Mortgage market used to a segregated, regional, illiquid and low margin but simple business. Local banks, acted as originators, lend money to home buyers and hold the title of their houses as collateral, and enjoy a profit from the spread between higher mortgage rate received vs. lower interest rate paid to depositors. In the good old days, mortgage lending officers were careful to review and approve mortgages from homeowners. They evaluated financial situation of mortgage applicants carefully, such as household income, job security, total debt, net worth, monthly obligations. Banks were more stringent in their lending practice, and evaluated local and region real estate trend, adjusting to ensure enough cushion if there is an unexpected downturn. The main reason is that banks acted as both originators as well as life long holders of these mortgages. Even from time to time losses were unavoidable, they wanted to avoid losses large enough to put them into trouble and probably out of business. If losses happen, banks would cover first by their spread (profit), if not enough, then dip into their own capital and reserves. For mortgage officers, their current job and reputation for future career were also on the line if they are responsible for careless mistakes on making loans. At that time, home mortgage is definitely not a lucrative but low margin and simple business.

Exercise task 1
Extract every row below that contains the string "Notes", matching case exactly.

(Dataset entries)
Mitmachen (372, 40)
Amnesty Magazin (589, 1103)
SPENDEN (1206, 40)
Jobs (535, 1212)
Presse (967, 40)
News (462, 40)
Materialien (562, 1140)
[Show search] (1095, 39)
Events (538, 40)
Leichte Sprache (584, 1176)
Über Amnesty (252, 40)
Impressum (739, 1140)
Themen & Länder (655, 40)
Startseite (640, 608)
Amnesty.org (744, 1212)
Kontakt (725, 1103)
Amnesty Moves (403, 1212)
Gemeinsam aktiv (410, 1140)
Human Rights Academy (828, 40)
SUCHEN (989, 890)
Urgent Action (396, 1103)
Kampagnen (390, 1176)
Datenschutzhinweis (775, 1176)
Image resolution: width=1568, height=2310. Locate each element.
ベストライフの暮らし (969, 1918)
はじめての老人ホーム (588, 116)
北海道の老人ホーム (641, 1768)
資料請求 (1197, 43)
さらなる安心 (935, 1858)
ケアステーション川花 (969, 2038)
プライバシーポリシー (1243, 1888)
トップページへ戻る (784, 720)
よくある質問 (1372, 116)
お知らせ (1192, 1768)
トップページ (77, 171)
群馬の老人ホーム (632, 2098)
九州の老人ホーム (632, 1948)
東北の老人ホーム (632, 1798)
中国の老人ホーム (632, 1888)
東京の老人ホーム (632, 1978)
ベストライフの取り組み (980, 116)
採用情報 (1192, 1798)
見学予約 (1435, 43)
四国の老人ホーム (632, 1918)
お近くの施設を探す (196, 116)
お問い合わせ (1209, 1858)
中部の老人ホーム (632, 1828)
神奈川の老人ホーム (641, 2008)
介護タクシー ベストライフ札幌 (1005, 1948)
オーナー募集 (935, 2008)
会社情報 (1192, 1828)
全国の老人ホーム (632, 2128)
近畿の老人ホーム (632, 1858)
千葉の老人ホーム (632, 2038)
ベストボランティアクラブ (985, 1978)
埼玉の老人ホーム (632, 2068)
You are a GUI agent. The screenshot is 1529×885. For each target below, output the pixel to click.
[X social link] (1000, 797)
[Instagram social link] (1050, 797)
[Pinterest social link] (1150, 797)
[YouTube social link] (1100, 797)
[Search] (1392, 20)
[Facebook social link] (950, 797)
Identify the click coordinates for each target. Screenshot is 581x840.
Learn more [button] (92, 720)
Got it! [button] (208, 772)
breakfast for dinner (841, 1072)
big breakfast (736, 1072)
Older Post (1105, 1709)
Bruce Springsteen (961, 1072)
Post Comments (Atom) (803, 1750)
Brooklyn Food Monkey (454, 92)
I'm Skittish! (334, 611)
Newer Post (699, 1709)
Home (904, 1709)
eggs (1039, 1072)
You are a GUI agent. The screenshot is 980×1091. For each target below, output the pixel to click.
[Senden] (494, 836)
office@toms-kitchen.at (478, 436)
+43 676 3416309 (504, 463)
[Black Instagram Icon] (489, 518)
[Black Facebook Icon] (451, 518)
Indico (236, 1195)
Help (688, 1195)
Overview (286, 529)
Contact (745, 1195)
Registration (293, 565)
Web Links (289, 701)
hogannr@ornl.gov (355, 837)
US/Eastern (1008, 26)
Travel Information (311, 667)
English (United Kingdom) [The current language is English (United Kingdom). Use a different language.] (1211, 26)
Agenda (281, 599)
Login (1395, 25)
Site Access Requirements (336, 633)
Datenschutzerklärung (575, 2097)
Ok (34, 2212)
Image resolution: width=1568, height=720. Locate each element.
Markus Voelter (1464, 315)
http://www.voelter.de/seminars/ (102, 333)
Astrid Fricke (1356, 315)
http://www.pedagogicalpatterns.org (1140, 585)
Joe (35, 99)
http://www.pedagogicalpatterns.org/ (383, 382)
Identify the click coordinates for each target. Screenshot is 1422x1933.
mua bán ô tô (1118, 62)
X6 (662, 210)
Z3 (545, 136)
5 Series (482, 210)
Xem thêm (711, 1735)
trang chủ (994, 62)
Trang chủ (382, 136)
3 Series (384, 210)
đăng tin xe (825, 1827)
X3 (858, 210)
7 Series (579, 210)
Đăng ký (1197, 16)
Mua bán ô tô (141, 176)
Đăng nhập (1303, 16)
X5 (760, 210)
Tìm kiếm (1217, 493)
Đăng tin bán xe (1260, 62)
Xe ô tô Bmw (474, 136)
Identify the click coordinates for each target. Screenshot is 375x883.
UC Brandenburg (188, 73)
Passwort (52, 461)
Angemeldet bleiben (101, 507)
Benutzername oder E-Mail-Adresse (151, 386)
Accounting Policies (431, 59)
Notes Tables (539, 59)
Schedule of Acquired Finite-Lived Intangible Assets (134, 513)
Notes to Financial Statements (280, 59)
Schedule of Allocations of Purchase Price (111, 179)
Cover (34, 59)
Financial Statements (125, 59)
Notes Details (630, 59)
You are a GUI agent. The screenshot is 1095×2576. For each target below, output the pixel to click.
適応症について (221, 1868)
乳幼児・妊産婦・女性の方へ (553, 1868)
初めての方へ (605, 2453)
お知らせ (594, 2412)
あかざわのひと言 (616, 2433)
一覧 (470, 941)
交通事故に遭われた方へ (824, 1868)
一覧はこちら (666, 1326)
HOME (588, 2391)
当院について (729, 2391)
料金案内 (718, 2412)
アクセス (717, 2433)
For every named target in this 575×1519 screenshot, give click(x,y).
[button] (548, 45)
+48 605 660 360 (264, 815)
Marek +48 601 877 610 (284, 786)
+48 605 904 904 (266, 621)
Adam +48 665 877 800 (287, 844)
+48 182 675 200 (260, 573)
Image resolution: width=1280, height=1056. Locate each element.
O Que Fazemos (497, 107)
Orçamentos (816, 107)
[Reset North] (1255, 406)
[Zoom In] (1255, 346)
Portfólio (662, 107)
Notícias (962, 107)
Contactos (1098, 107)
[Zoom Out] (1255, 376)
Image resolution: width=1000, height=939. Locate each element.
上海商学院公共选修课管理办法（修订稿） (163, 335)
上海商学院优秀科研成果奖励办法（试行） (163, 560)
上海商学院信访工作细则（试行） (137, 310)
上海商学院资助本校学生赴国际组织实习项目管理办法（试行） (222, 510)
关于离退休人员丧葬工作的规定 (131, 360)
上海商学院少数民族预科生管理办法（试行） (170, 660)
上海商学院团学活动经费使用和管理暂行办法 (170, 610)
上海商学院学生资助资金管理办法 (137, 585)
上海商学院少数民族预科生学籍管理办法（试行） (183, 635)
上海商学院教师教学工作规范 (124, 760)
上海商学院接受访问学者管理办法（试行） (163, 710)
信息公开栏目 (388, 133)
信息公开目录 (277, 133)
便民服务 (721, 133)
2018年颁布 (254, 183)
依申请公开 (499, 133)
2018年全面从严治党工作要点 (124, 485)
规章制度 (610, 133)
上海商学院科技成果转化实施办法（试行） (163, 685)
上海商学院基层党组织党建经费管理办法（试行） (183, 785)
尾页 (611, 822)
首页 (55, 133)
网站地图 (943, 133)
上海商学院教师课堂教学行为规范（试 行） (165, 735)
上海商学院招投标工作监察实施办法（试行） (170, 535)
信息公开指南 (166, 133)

Exercise task 2
Translate this sentence from the mortgage passage into Spanish: "In the good old days, mortgage lending officers were careful to review and approve mortgages from homeowners."

Worked solution 1
Notes Tables (539, 59)
Notes to Financial Statements (280, 59)
Notes Details (630, 59)

Worked solution 2
En los buenos viejos tiempos, los funcionarios de préstamos hipotecarios eran cuidadosos al revisar y aprobar las hipotecas de los propietarios de viviendas.